# climate control problem



## rbls4ever (Feb 23, 2009)

the automatic climate control on my 94 nissan maxima is stuck on a high mode. i can change the modes between floor and vents but when i try to turn the system off it reverts to defrost and the fan keeps blowing. the electronic screen turns off, the fan never turns off. even if the car is cold the system is blowing cold air till it warms up. if i try to change the fan speed it doesnt change on any speed, if it go full speed i can hear the blower resistor click inside the glove box. if i turn the system off, it still blows high. is this a control head issue or a blower resistor issue. im leaning towards the control head but i wanted a second opinion. thanks


----------



## internetautomart (Mar 8, 2004)

I believe it is actually the resistor.

▸ Dataset content:
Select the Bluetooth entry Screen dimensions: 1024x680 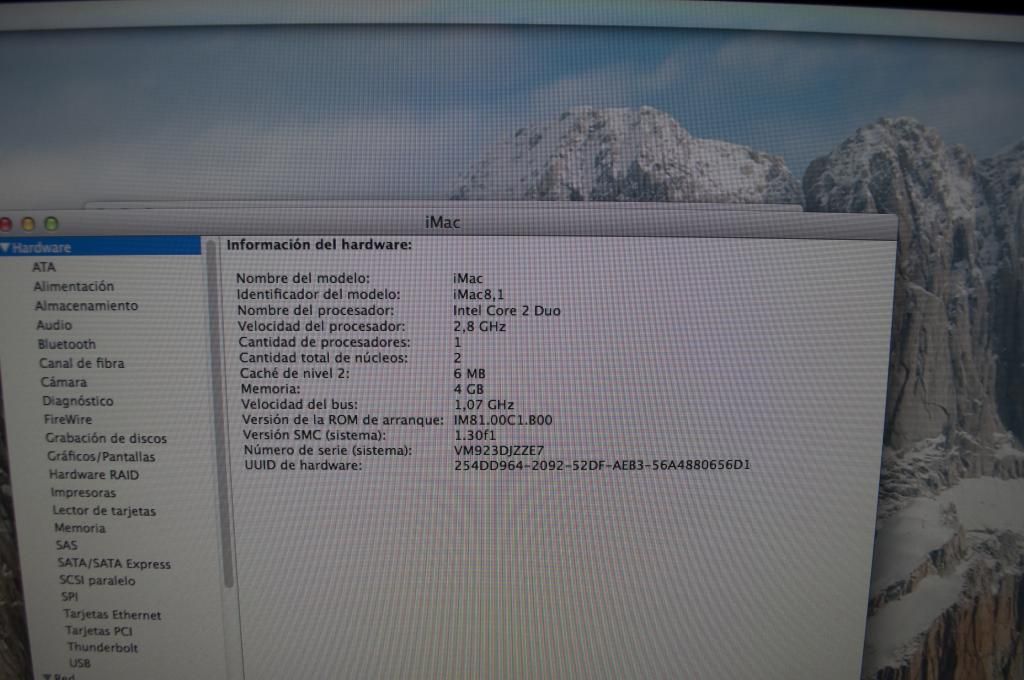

▸ What this exercise asks:
**1)** Can you copy the stretch of the climate control thread from "the automatic climate" through "(Mar 8, 2004)", word for word?
**2)** Do these statements agree with the climate control thread? Give yes or no for each, with the deciding words quoted exactly. (a) The poster's car is a 94 Nissan Maxima. (b) The poster cannot switch the modes between floor and vents. (c) The reply blames the control head.
**3)** How would the climate control thread go on after its last sentence?

▸ The responses:
**1)**
the automatic climate control on my 94 nissan maxima is stuck on a high mode. i can change the modes between floor and vents but when i try to turn the system off it reverts to defrost and the fan keeps blowing. the electronic screen turns off, the fan never turns off. even if the car is cold the system is blowing cold air till it warms up. if i try to change the fan speed it doesnt change on any speed, if it go full speed i can hear the blower resistor click inside the glove box. if i turn the system off, it still blows high. is this a control head issue or a blower resistor issue. im leaning towards the control head but i wanted a second opinion. thanks


----------



## internetautomart (Mar 8, 2004)

**2)**
(a) Yes: "the automatic climate control on my 94 nissan maxima is stuck on a high mode."
(b) No: "i can change the modes between floor and vents"
(c) No: "I believe it is actually the resistor."

**3)**
----------



## rbls4ever (Feb 23, 2009)

well i figured since it wouldnt turn off it was the control head. if it was the blower resistor i would have lost a speed or 2.


----------



## internetautomart (Mar 8, 2004)

acc is a different than normal setup. for some reason they didn't use a regular resistor per say, they used that thingie that they are calling a sensor in it's place. 
If it used a resistor like normal you would lose only lower speeds, but on this setup they did something weird and different, can't really tell you why.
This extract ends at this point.